_INPUT FOR THIS TASK_
╔══
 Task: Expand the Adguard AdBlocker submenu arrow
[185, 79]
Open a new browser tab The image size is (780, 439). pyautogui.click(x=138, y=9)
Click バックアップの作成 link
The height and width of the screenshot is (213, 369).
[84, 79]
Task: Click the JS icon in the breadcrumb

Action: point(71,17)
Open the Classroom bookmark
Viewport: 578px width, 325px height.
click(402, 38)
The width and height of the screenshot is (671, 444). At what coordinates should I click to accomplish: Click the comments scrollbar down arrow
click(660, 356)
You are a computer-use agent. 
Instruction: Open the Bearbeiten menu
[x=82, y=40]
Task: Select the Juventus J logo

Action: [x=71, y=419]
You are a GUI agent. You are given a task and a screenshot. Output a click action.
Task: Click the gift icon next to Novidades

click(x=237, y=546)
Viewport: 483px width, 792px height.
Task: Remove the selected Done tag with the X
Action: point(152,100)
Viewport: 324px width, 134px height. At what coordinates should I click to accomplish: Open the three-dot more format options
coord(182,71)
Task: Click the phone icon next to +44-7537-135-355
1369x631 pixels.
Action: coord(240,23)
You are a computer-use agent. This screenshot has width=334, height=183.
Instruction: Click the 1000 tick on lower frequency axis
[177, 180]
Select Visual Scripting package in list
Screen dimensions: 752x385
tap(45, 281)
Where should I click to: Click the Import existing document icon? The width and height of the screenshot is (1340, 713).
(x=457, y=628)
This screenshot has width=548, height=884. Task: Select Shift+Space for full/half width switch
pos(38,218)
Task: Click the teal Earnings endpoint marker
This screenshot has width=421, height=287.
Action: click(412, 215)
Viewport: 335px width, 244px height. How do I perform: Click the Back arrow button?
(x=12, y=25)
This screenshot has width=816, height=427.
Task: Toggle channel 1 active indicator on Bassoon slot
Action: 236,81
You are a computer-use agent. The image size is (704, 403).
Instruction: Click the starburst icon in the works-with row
╚══
Of all the entries above, output exactly the lines between the one holding "Instruction: Open the Bearbeiten menu" and the one holding "You are a GUI", inclusive.

Instruction: Open the Bearbeiten menu
[x=82, y=40]
Task: Select the Juventus J logo

Action: [x=71, y=419]
You are a GUI agent. You are given a task and a screenshot. Output a click action.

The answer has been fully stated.